Are you ready to dive into the world of audio applications powered by artificial intelligence? If so, Diart is the python framework you need! This framework enables the creation of real-time audio applications that can distinguish between different speakers during conversations— a process known as speaker diarization. Let’s get started!
Quick Overview of Diart
Diart is designed to streamline the development of AI-driven audio applications. Here’s what you can do with it:
- Recognize different speakers during conversations
- Create custom AI pipelines
- Benchmark and tune your models
- Serve applications on the web using WebSockets
The real-time speaker diarization pipeline combines segmentation and embedding models to improve accuracy as conversations unfold, much like a skilled bartender who knows how to mix drinks better as the party goes on!
Installation Steps
To get Diart up and running, follow these steps:
- Ensure you have the following dependencies installed:
- ffmpeg 4.4
- portaudio == 19.6.X
- libsndfile = 1.2.2
- Setting up the environment:
conda env create -f diartenvironment.yml conda activate diart - Install the package:
pip install diart
Streaming Audio
Once installed, you can stream audio in two primary ways— via command line or within Python scripts.
From the Command Line
To stream a recorded audio conversation, run:
diart.stream pathtoaudio.wav
For live audio using your microphone:
diart.stream microphone
From Python
Here’s how to streamline audio sources and write results to disk:
from diart import SpeakerDiarization
from diart.sources import MicrophoneAudioSource
from diart.inference import StreamingInference
from diart.sinks import RTTMWriter
pipeline = SpeakerDiarization()
mic = MicrophoneAudioSource()
inference = StreamingInference(pipeline, mic, do_plot=True)
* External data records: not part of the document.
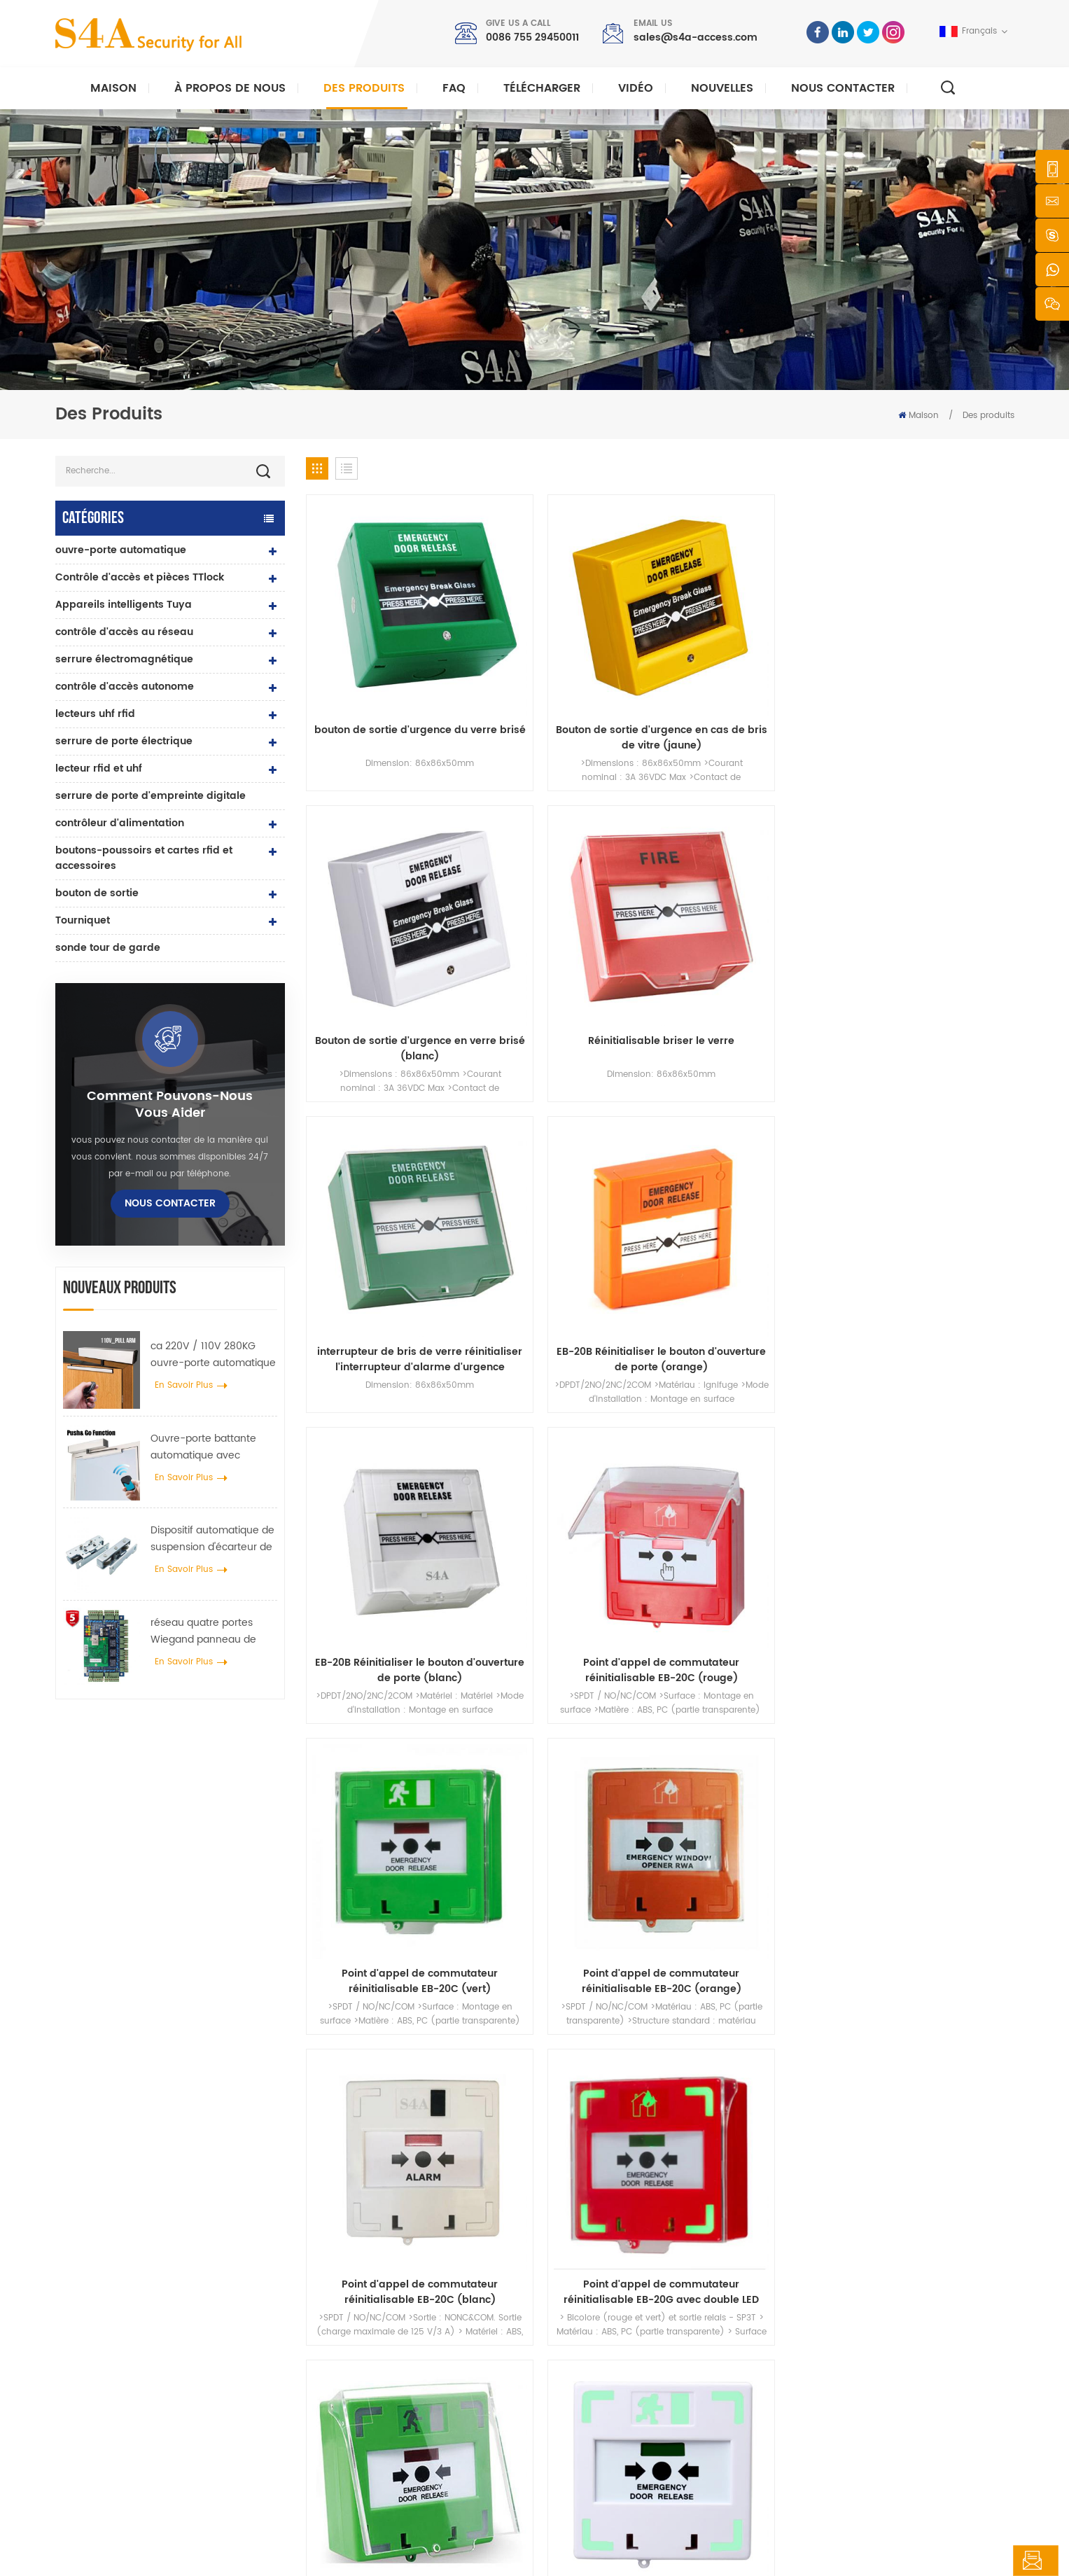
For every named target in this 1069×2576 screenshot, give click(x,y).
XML (368, 2552)
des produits (593, 2332)
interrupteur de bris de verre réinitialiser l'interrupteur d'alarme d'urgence (389, 927)
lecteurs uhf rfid (95, 714)
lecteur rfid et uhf (98, 768)
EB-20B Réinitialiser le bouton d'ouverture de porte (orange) (570, 927)
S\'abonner (783, 2387)
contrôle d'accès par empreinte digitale (425, 2399)
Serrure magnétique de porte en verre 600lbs (436, 2376)
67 (893, 1521)
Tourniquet (82, 920)
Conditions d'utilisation (616, 2466)
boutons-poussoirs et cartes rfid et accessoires (143, 858)
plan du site (592, 2444)
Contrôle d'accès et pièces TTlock (139, 577)
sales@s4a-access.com (695, 37)
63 (756, 1521)
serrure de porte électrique (124, 741)
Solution (585, 2376)
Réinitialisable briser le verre (931, 669)
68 (926, 1521)
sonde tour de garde (107, 948)
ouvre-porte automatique (120, 550)
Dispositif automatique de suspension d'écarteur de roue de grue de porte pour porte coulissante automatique (212, 1539)
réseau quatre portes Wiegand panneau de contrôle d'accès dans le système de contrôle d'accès (209, 1631)
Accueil (583, 2287)
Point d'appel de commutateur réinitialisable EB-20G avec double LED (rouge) (931, 1177)
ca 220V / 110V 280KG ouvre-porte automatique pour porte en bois (213, 1355)
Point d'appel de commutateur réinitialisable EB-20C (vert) (389, 1177)
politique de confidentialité (446, 2552)
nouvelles (722, 88)
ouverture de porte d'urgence (750, 1418)
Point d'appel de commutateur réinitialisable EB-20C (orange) (569, 1177)
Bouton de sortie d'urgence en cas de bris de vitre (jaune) (570, 677)
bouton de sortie (97, 893)
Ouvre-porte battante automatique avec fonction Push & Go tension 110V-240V (203, 1447)
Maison (113, 88)
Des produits (364, 88)
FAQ (454, 88)
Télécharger (541, 88)
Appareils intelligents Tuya (123, 605)
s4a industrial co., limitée (134, 2266)
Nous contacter (843, 88)
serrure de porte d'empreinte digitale (150, 796)
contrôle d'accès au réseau (124, 632)
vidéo (635, 88)
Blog (577, 2421)
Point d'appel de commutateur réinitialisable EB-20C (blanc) (750, 1177)
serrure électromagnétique (124, 659)
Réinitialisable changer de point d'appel (389, 1426)
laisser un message (983, 2560)
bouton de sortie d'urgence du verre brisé (389, 677)
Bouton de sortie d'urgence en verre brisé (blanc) (750, 677)
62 (721, 1521)
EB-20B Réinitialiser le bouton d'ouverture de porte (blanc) (750, 927)
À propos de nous (230, 88)
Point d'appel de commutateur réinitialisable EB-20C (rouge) (931, 927)
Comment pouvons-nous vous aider (170, 1105)
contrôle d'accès (378, 2332)
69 (961, 1521)
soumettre (756, 2122)
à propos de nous (605, 2309)
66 (859, 1521)
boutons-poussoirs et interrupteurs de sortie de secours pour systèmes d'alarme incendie (570, 1426)
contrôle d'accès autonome (124, 686)
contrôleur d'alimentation (119, 823)
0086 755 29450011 (532, 37)
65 (824, 1521)
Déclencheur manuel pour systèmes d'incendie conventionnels (931, 1426)
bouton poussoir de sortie (396, 2287)
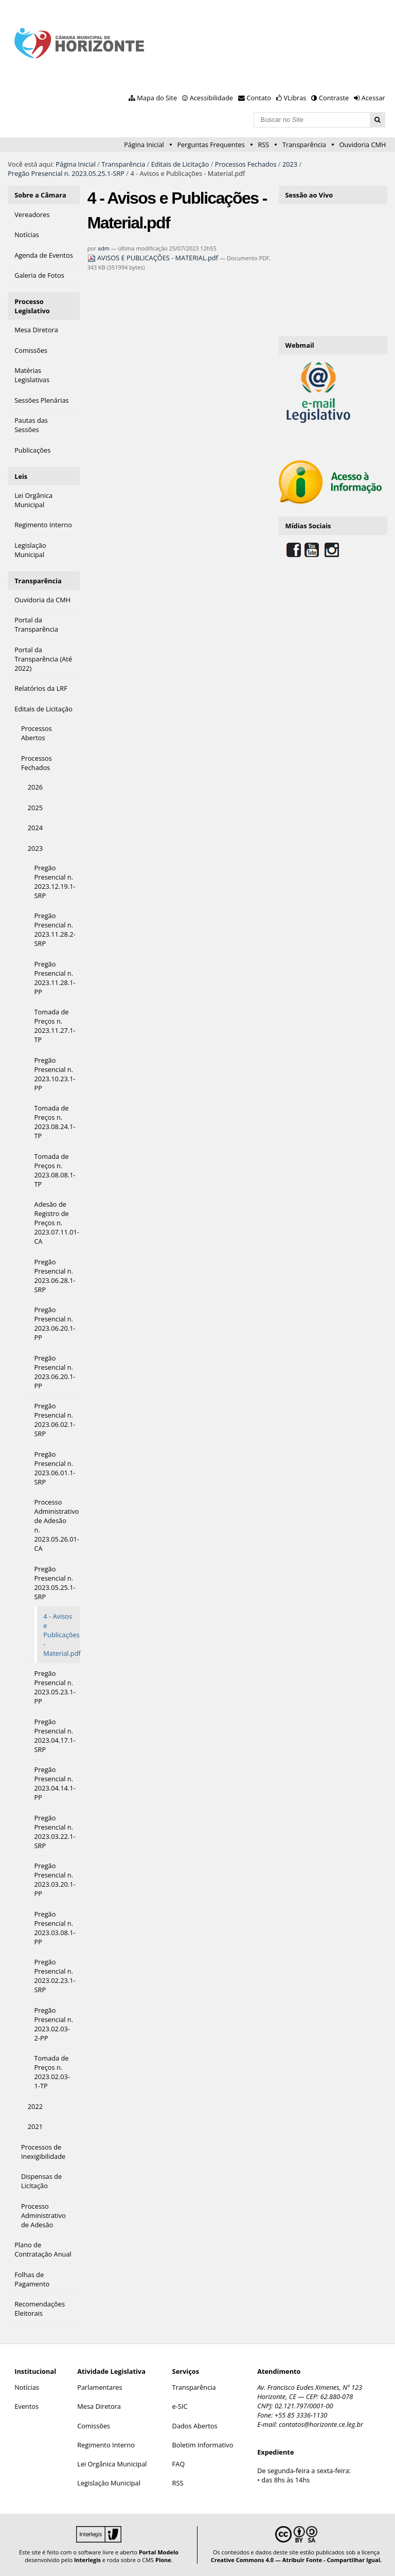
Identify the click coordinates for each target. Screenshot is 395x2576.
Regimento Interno (106, 2444)
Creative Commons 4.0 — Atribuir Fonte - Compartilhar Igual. (296, 2560)
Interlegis (87, 2560)
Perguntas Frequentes (210, 144)
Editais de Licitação (180, 164)
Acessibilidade (211, 97)
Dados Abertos (195, 2425)
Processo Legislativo (32, 306)
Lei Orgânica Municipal (112, 2463)
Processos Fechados (246, 164)
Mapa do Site (157, 97)
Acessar (373, 97)
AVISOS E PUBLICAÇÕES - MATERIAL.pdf (153, 257)
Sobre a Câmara (40, 195)
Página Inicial (144, 144)
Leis (20, 476)
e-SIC (180, 2406)
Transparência (304, 144)
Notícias (26, 2387)
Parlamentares (99, 2387)
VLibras (295, 97)
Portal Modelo (158, 2552)
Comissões (93, 2425)
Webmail (299, 345)
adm (104, 248)
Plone (163, 2560)
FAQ (178, 2463)
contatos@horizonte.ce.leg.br (321, 2424)
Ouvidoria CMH (362, 144)
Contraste (334, 97)
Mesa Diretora (99, 2406)
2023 (289, 164)
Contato (259, 97)
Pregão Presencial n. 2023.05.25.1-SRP (66, 173)
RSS (263, 144)
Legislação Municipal (108, 2483)
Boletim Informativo (203, 2444)
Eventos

inference.attach_observers(RTTMWriter(mic.uri, outputfile.rttm))
prediction = inference()
Models
Diart supports multiple models, including pretrained models from Hugging Face. You can use commands to specify segmentation and embedding models directly.
Tuning Hyper-Parameters
Tuning allows you to refine your model’s performance. Here’s how to start tuning from the command line:
diart.tune wavdir --reference rttmdir --output outputdir
Or from Python:
from diart.optim import Optimizer
optimizer = Optimizer(wavdir, rttmdir, outputdir)
optimizer(num_iter=100)
Building Custom Pipelines
Diart gives you the flexibility to create your own custom pipelines. Use the building blocks provided by the framework to design solutions tailored to your needs!
WebSockets
Diart also supports serving pipelines through WebSockets. Here’s how to start a server from the command line:
diart.serve --host 0.0.0.0 --port 7007
Or set up a server with custom parameters via Python:
from diart import SpeakerDiarization
from diart.sources import WebSocketAudioSource
from diart.inference import StreamingInference
pipeline = SpeakerDiarization()
source = WebSocketAudioSource(pipeline.config.sample_rate, localhost, 7007)
inference = StreamingInference(pipeline, source)
inference.attach_hooks(lambda ann_wav: source.send(ann_wav[0].to_rttm()))
prediction = inference()
Troubleshooting
If you run into any issues, consider the following:
- Ensure all dependencies are correctly installed.
- Check your microphone permissions.
- Verify that your audio files are in the correct format.
For more insights, updates, or to collaborate on AI development projects, stay connected with fxis.ai.
Conclusion
Diart is a powerful framework for creating audio applications that leverage AI. Whether you’re looking to build your own pipelines or utilize pre-trained models, the steps outlined above will get you moving in the right direction.
At fxis.ai, we believe that such advancements are crucial for the future of AI, as they enable more comprehensive and effective solutions. Our team is continually exploring new methodologies to push the envelope in artificial intelligence, ensuring that our clients benefit from the latest technological innovations.